Is it hard to support Julia UDFs in DuckDB?

@asbisen so, @tqml was the mind who made the great macro, which is a big UI improvement imo for the UDFs in duckdb.

you can see an example in this discussion. the issue we both ran into (for the version i merged and this macro), was segmentation fault when one of the arguments has a data type other than Int/Float

the code is available in duckdb fork on his repo

in short it looks like this

y_sum = (a,b) -> a+b
fun = @create_scalar_function "my_sum" [Int64, Int64] Int64 my_sum
register_scalar_function(db, fun)
execute(db, "SELECT my_sum(1,2)")
3 Likes

Hey @drizk1 thank you for bringing it up again. I developed a PoC that could work but it has some limitations but it is not-quite ready for merging. Also did not have much time to work on it in the last months.

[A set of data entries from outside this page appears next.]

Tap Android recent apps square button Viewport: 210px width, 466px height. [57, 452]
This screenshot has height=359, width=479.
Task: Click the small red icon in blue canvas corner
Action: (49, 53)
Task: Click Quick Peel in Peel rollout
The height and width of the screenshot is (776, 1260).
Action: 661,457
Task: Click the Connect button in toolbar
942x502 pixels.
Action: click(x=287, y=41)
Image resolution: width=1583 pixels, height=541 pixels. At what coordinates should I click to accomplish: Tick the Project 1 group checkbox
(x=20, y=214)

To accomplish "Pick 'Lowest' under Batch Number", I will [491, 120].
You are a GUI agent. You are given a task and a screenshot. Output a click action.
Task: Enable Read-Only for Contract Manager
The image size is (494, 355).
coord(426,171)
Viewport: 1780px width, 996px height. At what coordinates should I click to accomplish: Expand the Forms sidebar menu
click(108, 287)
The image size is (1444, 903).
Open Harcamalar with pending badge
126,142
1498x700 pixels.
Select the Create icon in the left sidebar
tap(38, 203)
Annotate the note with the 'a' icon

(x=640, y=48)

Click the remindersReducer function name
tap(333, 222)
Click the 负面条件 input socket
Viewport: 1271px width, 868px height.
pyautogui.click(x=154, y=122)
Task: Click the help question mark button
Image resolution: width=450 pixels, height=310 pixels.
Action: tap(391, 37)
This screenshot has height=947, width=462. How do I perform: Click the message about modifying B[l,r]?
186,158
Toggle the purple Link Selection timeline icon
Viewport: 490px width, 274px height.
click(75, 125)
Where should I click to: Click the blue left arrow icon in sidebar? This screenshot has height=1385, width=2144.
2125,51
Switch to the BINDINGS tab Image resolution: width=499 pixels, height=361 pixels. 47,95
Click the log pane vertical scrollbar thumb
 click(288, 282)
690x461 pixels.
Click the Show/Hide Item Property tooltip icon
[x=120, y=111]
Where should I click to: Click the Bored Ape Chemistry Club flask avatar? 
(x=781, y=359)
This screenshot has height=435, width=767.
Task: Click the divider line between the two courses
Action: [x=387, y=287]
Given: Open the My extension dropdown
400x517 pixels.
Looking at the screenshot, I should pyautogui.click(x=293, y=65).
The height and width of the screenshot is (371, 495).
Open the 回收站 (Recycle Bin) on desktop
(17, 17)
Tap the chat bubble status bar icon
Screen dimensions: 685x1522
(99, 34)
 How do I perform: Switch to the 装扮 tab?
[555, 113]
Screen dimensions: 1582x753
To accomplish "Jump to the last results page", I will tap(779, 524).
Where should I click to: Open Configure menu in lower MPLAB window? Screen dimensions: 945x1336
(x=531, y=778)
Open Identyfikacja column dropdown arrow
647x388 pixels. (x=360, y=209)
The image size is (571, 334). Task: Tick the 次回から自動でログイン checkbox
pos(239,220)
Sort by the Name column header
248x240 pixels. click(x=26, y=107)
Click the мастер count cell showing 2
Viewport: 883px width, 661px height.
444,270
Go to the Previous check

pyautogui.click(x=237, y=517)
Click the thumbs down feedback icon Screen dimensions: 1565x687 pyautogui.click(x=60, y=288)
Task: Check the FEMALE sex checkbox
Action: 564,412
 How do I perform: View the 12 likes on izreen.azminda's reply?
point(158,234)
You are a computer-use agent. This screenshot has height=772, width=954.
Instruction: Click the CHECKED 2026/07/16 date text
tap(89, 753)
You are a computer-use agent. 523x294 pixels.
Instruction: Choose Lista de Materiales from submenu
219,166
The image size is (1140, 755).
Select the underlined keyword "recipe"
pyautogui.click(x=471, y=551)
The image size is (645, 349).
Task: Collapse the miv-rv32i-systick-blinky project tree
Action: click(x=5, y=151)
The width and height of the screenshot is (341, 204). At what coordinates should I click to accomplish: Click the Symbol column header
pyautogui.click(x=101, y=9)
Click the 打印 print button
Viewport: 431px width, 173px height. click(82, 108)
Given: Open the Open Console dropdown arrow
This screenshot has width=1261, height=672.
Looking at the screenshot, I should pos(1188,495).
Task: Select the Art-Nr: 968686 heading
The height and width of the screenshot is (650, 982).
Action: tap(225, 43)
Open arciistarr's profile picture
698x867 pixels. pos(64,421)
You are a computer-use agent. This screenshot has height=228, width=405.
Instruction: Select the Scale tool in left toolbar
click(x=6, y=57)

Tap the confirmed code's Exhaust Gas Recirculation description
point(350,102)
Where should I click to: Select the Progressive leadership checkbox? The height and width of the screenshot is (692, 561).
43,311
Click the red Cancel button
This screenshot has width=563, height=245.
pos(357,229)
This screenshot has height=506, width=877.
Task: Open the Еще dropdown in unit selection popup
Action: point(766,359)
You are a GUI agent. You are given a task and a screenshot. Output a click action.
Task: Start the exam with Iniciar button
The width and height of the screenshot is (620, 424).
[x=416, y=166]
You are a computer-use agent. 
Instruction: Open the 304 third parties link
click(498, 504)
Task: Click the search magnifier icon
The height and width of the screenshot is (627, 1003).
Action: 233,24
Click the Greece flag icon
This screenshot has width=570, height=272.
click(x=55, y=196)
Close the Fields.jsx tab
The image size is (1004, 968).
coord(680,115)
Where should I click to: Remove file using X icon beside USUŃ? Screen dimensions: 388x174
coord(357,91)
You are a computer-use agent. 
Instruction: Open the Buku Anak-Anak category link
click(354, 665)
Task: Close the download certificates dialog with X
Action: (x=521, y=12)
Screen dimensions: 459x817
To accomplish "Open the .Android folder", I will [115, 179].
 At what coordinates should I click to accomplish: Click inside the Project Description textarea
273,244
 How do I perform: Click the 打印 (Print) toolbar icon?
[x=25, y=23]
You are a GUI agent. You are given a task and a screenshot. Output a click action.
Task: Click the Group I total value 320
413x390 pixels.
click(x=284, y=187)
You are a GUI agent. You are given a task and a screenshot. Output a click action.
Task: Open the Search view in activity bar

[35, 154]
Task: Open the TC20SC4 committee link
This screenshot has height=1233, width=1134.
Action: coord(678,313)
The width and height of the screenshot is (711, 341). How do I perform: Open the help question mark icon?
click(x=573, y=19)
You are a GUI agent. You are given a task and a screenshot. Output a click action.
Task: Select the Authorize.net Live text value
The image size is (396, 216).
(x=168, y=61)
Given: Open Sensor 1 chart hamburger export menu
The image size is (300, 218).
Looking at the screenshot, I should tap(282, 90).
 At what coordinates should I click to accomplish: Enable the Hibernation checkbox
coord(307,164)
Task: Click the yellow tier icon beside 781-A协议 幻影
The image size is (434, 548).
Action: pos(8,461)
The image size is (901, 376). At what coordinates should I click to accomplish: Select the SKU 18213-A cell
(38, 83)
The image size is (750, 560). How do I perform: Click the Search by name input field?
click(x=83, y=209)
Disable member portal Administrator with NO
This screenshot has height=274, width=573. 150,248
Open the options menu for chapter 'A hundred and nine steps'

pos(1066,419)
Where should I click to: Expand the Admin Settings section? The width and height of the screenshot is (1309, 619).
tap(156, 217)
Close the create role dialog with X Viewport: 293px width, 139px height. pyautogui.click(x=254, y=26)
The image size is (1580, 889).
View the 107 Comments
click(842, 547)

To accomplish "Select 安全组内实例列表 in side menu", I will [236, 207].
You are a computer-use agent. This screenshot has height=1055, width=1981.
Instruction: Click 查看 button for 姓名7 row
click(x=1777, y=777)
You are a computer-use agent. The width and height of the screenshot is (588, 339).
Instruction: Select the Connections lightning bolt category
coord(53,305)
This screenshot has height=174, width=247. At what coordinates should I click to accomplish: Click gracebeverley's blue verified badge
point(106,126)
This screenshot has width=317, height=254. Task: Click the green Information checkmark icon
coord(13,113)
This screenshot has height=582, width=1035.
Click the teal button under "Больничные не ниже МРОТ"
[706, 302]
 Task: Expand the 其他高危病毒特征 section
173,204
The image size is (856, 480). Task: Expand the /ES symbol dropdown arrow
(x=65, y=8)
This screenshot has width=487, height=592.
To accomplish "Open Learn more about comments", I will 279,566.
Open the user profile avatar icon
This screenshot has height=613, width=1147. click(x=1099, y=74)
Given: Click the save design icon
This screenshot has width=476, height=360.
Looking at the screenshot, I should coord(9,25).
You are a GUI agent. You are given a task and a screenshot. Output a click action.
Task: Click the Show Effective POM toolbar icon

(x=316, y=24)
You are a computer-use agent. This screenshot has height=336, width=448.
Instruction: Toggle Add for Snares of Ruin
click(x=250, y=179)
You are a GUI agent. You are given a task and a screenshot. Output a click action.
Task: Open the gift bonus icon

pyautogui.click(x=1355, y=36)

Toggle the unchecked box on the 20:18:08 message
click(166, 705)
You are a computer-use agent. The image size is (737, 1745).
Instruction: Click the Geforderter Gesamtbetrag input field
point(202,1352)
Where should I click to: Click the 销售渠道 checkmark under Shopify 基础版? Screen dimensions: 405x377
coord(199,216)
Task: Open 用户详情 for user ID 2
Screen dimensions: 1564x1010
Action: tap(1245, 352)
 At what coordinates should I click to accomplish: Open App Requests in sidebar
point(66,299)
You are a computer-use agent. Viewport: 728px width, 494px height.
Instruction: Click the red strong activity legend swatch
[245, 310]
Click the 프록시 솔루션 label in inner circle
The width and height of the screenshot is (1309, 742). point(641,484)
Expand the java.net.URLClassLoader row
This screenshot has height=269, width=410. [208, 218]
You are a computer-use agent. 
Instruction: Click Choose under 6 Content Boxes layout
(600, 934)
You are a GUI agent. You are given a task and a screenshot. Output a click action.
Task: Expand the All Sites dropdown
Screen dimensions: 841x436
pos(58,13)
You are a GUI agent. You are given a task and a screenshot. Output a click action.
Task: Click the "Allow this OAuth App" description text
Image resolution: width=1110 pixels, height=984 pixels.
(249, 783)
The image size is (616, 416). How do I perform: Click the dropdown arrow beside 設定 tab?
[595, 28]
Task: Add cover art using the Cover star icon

  • I made a macro and non-macro version. The non macro wrapper has very poor performance because it uses generic types and the dispatch happens at runtime
  • The macro versions need to use eval() on ARM processors (or non-x86 architectures) which seems wrong? But I’m quite new to macro programming on Julia and would love some input here.
  • I could solve at least the string variant. DuckDB has a function assign_string_element() that does exactly what we need.

Link to the implementation: duckdb/tools/juliapkg/src/scalar_function.jl at julia/scalar-function · tqml/duckdb · GitHub

3 Likes

Update: I opened a thread to gather ideas how this can be implemented properly. The main problem seems to be that @cfunction only accepts objects in global scope (at leat to my understanding).

Not sure if a simple API like

fun = @create_scalar_function my_sum(::Int64, ::Int64)::Int64

is possible due to this limitation (which might be a bummer :confused: )

macro _create_scalar_function_new(func_expr)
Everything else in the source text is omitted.